EXERCISE REQUIREMENTS - Return the lines below word for word, starting at the line that contains "Describe the element at coordinates (610, 1128)" and stopping after the line that contains "coordinates (1130, 817).".

Saved data entries -
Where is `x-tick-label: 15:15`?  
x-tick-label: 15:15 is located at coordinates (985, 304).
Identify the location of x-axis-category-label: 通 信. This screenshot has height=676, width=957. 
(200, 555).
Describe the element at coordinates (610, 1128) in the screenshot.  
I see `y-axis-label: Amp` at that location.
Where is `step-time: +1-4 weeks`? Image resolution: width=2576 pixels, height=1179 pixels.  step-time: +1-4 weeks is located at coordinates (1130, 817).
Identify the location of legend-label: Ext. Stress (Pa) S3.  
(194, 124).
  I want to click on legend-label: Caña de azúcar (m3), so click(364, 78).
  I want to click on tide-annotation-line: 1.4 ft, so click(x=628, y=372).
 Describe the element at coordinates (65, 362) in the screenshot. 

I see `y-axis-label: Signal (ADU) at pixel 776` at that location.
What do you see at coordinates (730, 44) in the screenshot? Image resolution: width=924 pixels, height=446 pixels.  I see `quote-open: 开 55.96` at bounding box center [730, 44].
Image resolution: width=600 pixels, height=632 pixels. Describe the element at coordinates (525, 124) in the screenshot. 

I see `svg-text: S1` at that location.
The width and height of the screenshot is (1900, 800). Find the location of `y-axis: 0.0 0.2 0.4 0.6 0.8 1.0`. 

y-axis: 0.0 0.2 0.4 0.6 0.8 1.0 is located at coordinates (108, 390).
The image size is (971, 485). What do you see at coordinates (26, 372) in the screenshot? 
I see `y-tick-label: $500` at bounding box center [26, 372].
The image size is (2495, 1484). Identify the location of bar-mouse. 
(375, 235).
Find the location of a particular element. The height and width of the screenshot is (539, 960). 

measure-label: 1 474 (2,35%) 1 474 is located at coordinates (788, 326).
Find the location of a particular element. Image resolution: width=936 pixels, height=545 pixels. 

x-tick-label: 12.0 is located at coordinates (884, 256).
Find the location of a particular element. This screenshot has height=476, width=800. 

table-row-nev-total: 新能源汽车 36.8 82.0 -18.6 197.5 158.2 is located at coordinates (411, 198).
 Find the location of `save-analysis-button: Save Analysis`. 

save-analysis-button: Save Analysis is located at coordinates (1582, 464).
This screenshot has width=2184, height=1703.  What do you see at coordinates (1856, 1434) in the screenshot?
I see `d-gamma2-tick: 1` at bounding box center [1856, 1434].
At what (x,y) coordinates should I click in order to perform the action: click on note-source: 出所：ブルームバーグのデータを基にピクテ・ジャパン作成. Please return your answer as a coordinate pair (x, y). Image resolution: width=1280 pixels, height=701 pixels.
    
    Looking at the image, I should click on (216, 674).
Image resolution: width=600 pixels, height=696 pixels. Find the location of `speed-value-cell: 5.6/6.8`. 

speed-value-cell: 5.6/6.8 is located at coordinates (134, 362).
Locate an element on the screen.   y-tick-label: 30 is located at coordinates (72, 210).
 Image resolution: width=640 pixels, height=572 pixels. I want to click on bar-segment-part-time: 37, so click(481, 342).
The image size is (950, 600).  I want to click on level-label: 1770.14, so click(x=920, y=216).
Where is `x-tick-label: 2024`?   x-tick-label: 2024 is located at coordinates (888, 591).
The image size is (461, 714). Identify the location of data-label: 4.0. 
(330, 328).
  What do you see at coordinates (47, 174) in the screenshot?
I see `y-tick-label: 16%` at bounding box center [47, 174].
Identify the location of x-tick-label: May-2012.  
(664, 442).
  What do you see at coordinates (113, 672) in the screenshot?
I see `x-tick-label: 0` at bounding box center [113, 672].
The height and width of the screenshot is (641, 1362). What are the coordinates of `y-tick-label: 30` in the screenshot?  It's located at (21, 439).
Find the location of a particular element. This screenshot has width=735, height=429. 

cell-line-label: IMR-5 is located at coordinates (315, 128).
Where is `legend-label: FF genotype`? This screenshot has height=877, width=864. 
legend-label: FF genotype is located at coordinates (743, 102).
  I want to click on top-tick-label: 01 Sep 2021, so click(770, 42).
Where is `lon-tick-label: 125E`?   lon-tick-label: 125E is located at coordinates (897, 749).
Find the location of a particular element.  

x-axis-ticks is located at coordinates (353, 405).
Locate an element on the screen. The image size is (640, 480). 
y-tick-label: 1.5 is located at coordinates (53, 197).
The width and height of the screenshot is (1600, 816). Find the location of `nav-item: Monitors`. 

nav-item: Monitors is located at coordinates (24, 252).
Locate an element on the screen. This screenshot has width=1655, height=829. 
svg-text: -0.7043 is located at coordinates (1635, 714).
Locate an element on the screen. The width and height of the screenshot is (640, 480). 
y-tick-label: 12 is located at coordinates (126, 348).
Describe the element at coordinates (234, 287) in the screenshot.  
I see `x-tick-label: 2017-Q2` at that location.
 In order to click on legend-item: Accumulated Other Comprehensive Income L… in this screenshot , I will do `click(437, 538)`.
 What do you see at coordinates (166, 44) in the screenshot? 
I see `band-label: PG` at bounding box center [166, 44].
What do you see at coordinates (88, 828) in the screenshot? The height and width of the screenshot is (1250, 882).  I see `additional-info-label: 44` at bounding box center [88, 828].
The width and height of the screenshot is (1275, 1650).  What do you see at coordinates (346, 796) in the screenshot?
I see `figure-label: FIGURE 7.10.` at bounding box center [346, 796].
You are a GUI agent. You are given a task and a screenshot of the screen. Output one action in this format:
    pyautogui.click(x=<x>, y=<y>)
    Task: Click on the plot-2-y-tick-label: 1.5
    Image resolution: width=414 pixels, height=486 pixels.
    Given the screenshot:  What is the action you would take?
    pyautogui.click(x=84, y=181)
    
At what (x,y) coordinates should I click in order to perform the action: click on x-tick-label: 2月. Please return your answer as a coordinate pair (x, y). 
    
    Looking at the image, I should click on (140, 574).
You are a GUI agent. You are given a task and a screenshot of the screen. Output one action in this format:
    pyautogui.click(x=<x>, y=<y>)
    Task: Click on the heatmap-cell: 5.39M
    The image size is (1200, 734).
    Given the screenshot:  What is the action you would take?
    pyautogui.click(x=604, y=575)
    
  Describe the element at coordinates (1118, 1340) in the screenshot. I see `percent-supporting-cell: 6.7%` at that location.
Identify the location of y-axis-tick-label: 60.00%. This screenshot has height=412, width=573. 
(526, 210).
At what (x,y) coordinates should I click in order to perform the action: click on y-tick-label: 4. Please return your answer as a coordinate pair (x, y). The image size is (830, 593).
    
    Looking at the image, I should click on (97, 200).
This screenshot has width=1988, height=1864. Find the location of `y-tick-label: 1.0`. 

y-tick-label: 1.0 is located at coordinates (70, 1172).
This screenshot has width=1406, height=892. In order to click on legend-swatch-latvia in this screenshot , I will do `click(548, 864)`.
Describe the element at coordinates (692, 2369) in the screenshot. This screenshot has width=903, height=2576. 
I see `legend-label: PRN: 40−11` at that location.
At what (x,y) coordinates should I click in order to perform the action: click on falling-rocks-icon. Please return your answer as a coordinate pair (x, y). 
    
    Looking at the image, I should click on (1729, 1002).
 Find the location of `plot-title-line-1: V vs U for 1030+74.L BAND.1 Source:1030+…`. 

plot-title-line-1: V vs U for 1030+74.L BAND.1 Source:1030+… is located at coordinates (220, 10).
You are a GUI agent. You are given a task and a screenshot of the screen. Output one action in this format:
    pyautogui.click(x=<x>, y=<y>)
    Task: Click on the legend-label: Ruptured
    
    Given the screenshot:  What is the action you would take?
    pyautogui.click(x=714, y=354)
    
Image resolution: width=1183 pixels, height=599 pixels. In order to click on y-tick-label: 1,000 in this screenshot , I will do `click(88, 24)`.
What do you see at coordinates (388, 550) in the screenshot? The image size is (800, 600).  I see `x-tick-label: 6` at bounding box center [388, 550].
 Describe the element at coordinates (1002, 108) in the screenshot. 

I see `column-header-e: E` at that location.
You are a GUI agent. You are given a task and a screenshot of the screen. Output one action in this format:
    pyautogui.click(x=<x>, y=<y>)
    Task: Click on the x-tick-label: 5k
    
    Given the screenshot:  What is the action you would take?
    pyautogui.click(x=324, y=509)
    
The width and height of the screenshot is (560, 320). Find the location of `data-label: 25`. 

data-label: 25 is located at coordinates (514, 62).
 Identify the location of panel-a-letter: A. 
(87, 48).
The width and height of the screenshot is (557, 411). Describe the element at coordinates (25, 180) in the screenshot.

YOUR SOLUTION -
Describe the element at coordinates (610, 1128) in the screenshot.  
I see `y-axis-label: Amp` at that location.
Where is `step-time: +1-4 weeks`? Image resolution: width=2576 pixels, height=1179 pixels.  step-time: +1-4 weeks is located at coordinates (1130, 817).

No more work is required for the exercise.